Conscientes de esta realidad y sin negar también la existencia de lo que en muchas ocasiones se denominan razones de Estado, pensamos que el nefasto contenido y enfoque de estos dos artículos, se debe a una subestimación del pueblo haitiano por parte de estos dirigentes sudamericanos -tal como lo podemos constatar en todos aquéllos que son prisioneros de los esquemas propios del pensamiento moderno occidental, de la llamada modernidad occidental-. Una modernidad que pretende determinar cómo los pueblos deben vivir y organizarse, y que siempre menospreció al pueblo haitiano. Una modernidad que permanentemente sostiene una visión paternalista y lastimosa sobre el pueblo haitiano. Es, quizás, por eso que ellos se han atribuido el derecho de decidir que la MINUSTAH no puede retirarse hasta acabar con su tarea, salvo decisión contraria de la ONU y no a partir de la decisión del pueblo haitiano.
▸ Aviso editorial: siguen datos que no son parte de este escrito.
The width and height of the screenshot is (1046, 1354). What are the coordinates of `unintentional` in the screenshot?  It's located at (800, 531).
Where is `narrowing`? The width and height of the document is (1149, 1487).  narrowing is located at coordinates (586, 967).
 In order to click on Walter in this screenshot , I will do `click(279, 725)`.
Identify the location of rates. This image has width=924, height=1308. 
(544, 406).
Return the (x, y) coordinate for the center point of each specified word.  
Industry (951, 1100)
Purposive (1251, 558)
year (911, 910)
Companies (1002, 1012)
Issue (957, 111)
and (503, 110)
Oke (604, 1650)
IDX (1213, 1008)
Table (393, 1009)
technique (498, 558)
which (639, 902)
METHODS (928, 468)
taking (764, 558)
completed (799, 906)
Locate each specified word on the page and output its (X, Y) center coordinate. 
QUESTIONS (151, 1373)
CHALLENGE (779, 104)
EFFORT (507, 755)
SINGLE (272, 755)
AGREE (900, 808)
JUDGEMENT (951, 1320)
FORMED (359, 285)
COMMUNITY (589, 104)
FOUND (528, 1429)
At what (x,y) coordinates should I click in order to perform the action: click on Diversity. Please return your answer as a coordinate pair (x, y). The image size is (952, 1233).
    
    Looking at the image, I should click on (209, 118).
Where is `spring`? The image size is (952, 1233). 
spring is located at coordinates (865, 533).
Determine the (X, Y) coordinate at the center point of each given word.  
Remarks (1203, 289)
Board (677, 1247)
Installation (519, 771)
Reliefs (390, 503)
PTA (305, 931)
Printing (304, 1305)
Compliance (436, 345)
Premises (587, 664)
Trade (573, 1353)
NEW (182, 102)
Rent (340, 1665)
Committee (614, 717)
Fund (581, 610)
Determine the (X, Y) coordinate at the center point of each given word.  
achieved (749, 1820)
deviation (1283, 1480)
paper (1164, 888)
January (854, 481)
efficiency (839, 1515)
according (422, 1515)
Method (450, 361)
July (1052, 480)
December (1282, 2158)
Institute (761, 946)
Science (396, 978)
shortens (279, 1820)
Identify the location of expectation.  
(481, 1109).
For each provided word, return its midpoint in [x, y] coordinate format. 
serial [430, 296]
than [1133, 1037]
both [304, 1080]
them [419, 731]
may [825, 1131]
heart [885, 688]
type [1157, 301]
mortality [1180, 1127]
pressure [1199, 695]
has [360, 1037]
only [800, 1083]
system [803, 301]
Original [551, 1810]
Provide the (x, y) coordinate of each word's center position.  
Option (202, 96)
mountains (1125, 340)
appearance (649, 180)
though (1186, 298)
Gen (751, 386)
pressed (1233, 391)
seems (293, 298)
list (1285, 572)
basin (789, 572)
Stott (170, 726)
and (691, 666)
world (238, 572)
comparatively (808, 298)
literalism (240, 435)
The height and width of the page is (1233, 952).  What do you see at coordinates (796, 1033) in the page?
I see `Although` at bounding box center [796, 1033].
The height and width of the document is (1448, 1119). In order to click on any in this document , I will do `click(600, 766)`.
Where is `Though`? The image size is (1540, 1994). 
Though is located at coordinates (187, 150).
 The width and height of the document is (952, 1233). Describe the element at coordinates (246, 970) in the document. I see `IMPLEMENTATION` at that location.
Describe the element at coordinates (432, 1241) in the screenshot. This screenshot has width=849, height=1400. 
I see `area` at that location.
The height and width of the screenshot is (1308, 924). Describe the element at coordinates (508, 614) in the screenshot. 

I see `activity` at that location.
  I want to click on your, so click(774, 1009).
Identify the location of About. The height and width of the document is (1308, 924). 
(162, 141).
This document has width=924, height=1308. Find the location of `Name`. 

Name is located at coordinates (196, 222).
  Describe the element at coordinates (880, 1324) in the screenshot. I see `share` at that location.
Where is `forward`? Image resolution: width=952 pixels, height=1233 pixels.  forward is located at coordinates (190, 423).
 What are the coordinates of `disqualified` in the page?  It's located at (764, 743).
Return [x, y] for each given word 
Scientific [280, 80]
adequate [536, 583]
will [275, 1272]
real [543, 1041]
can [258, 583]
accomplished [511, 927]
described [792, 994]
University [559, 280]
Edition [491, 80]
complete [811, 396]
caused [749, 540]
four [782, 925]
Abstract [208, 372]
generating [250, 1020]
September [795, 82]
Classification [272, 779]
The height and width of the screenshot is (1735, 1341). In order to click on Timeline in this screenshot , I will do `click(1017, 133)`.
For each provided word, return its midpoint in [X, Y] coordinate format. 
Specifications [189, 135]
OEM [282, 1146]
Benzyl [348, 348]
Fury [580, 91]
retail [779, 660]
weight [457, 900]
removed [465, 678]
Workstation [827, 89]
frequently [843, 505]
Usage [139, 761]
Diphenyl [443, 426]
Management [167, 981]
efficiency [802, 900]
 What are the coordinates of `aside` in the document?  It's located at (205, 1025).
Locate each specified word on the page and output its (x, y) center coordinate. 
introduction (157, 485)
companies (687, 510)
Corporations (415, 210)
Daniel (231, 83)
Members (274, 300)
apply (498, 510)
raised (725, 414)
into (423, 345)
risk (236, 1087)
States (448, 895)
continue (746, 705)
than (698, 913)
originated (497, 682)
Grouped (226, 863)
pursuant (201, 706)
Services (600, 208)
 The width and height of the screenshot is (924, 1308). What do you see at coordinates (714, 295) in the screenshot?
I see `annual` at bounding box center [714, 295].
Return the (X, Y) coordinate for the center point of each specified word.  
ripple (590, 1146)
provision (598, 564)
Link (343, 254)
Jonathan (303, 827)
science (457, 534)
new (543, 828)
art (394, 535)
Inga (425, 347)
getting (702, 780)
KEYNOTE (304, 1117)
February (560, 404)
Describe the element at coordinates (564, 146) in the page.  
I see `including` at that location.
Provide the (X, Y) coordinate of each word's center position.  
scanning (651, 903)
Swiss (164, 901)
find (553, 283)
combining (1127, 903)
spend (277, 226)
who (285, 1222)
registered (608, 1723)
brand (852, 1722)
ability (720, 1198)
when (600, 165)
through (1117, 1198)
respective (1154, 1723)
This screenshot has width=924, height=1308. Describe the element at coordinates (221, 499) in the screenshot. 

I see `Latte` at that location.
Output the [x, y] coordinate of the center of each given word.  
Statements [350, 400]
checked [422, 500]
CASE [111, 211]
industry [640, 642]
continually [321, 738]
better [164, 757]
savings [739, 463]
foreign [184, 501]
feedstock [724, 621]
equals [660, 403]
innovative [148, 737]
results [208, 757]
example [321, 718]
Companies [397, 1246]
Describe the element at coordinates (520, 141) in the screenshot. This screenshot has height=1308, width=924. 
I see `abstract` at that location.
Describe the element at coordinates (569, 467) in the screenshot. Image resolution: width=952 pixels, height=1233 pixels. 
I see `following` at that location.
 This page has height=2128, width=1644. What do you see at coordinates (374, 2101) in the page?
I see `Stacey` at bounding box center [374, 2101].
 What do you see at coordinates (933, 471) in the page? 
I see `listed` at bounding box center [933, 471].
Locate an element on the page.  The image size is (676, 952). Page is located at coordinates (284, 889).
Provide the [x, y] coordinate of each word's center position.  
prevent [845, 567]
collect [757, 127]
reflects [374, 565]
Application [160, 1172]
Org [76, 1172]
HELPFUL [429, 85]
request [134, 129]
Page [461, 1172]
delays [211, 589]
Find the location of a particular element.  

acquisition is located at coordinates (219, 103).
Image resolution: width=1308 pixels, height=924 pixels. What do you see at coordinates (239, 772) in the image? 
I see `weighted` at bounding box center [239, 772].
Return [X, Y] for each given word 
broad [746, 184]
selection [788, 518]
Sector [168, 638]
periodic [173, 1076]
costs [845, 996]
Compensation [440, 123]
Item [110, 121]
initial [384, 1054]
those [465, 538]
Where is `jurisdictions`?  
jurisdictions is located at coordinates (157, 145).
Y esto es así, pues en ningún momento hicieron ni siquiera una sola mención de la opinión del pueblo haitiano sobre la MINUSTAH, de sus organizaciones populares, etc., etc. Ignoraron completamente este aspecto; sin embargo, es el más importante de la crisis que pretenden solucionar o ayudarnos a solucionar. En este contexto, al continuar con este tipo de planteos y de política, afirmamos sin temor a equivocación que van a seguir llevando agua de vez en cuando a barrios carenciados -tal como lo consignó el ministro Rossi-. También, la MINUSTAH seguirá contribuyendo para que el 1% de la población pueda seguir concentrando en sus manos más del 75% de toda la riqueza del país y las empresas capitalistas puedan seguir pagando salarios de hambre a los obreros haitianos y el 70% de la población activa seguirá sin trabajo. 
¿Cómo dirigentes tan importantes en sus respectivos países no pueden admitir que el pueblo haitiano es el único capaz de solucionar tan espantosa crisis? ¿Cómo no pueden comprender que el imperialismo no se combate sólo en Venezuela sino también en Haití? Y esto más allá de las enormes diferencias existentes entre estos dos procesos políticos. 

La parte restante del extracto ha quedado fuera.